2. On Friday 8 April, Pope Francis promulgated a document called “The Joy of Love” – in Latin “Amoris Laetitia.” This exhortation from the Bishop of Rome to the whole Church echoes the deliberations of two recent meetings of the Synod of Bishops in Rome, both dedicated to considering the present challenges to marriage and family life. As usual, many voices in the secular media are willfully misrepresenting the pope’s words in a vain attempt to demonstrate that the Catholic Church is finally surrendering to the Sexual Revolution, but if you read the document (available online in several places, including the Vatican website), you’ll find nothing of the sort in the teaching of Pope Francis. The Church now, as always, can teach only what has been handed to her by the Savior, and His Gospel does not change. The ambient culture finds Christian teaching on love, sex, and marriage to be incomprehensible because the world always finds the Lord Jesus incomprehensible. I encourage you to read “The Joy of Love” and find there a beautiful meditation on the joys and sorrows of marriage and family life which is completely faithful to the truth of the Gospel.
3. This Wednesday, 13 April, is the feast of Pope Martin I, the last Bishop of Rome to be martyred. He was born near Rome about the year 590 in the ancient city of Todi, founded in the 8th century BC. As a young man Martin was ordained a deacon in Rome, and then he worked in the imperial service in Constantinople where he learned about the principal heresy of his time – the belief the Jesus had only a divine will and so was not truly a man.
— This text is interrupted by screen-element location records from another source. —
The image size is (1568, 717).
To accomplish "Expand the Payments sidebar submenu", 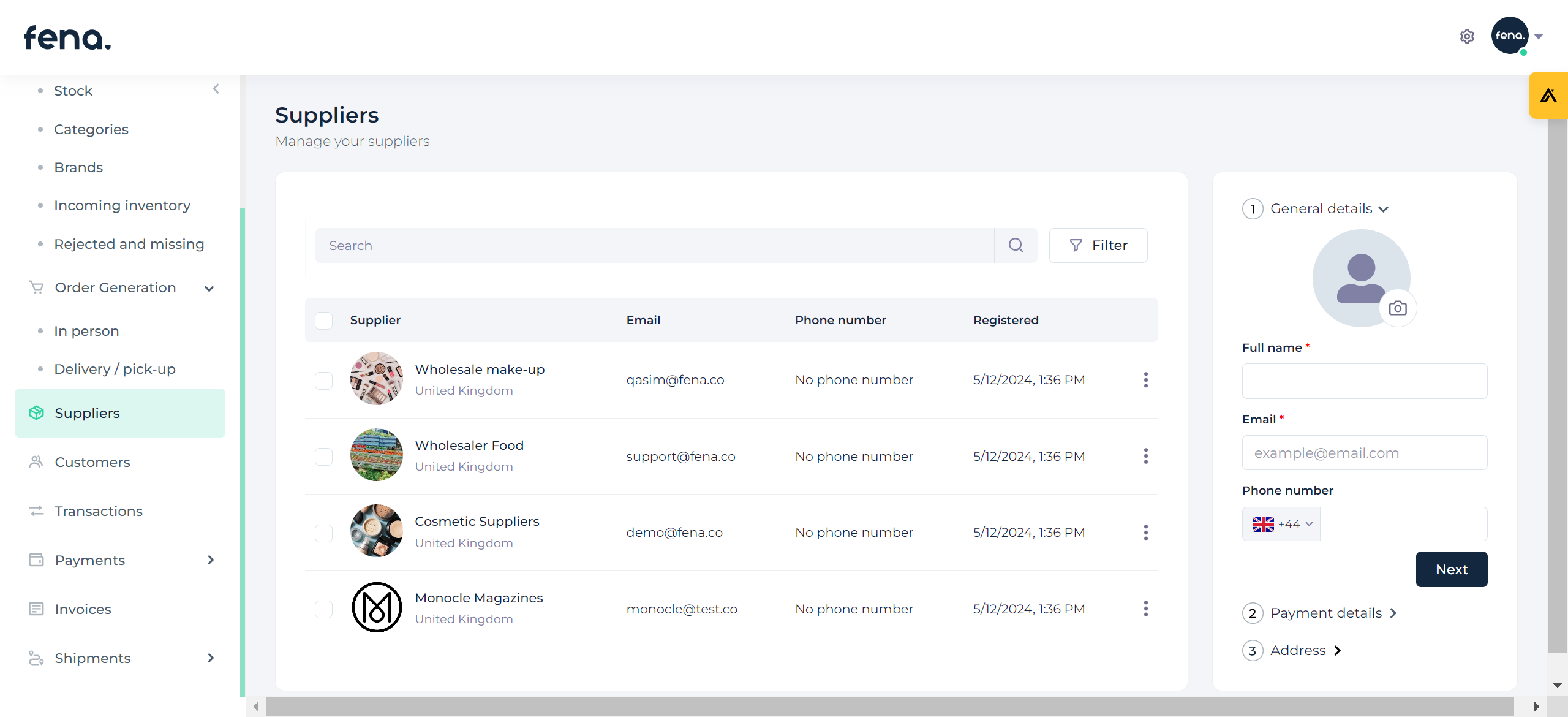I will coord(211,560).
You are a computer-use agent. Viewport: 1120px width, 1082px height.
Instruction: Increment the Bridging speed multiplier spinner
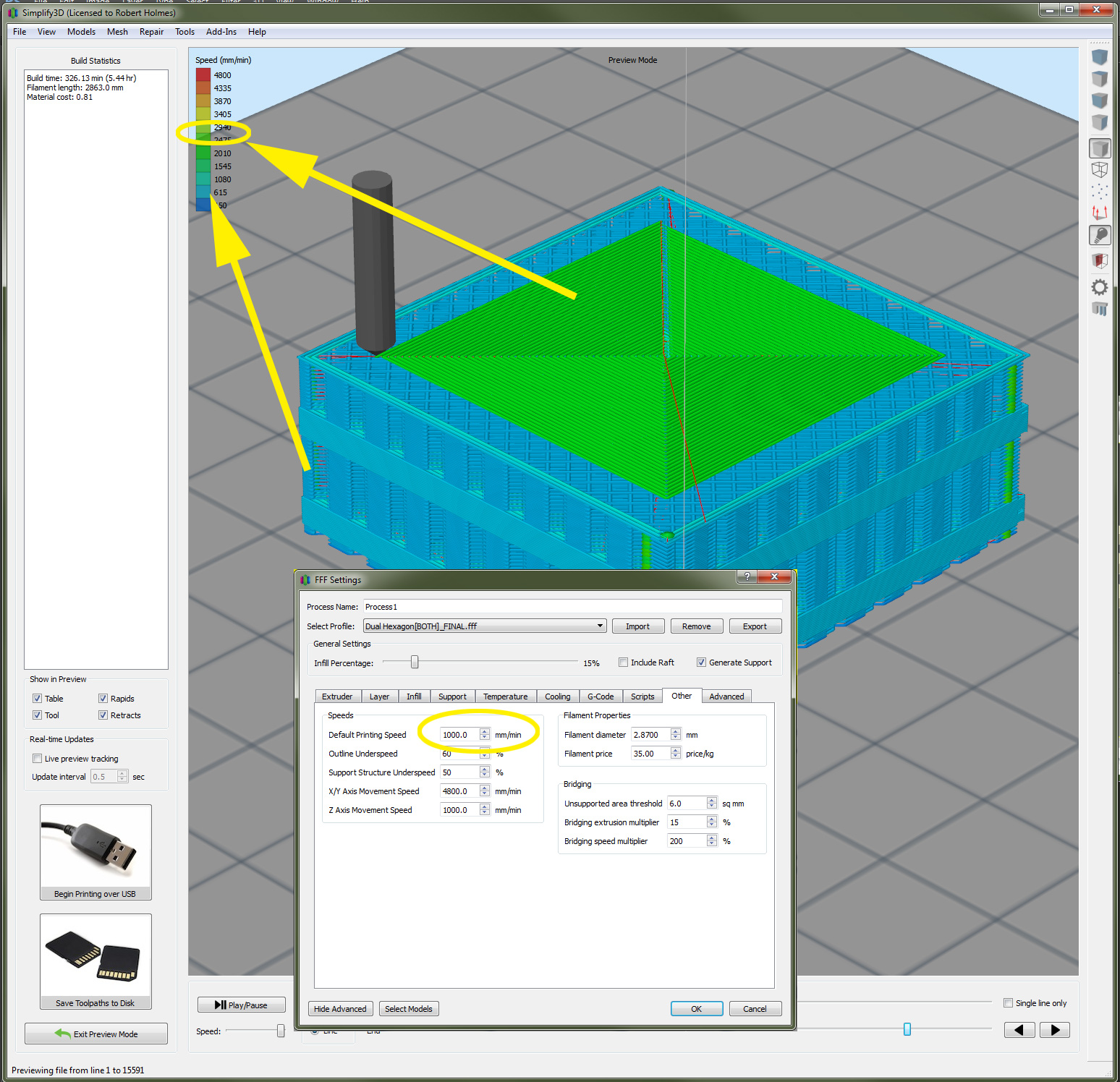point(712,838)
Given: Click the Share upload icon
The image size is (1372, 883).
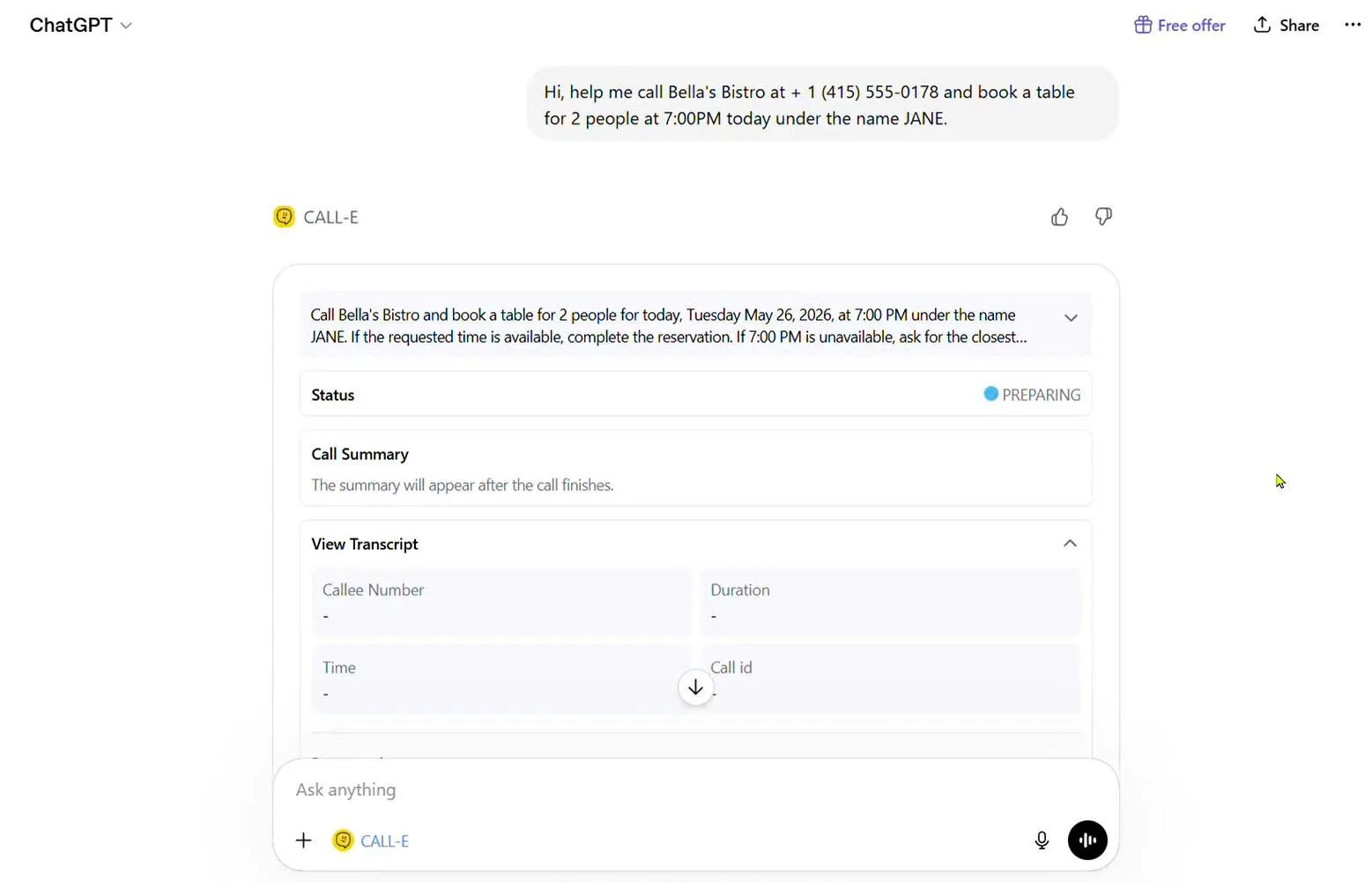Looking at the screenshot, I should (1262, 25).
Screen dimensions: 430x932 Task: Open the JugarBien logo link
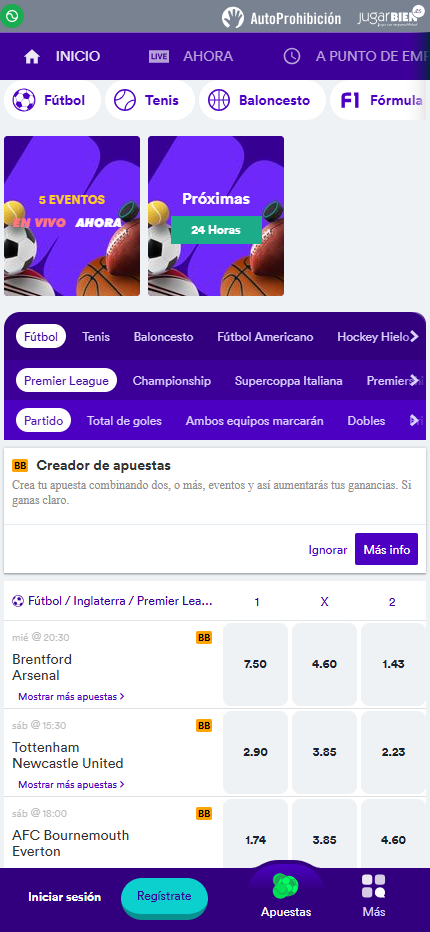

This heresy was supported by Emperor Constans II, and after Martin was elected pope in 649, his opposition to the heresy caused the emperor to think of him as an enemy. Constans had Martin arrested, tried for treason, and condemned to death, but in the end, the pope was only tortured and then sent to imprisonment in Crimea. Pope Martin died of starvation in prison rather than accept the heretical beliefs of the emperor, and so he is acknowledged by the Church as Saint Martin, Pope and Martyr.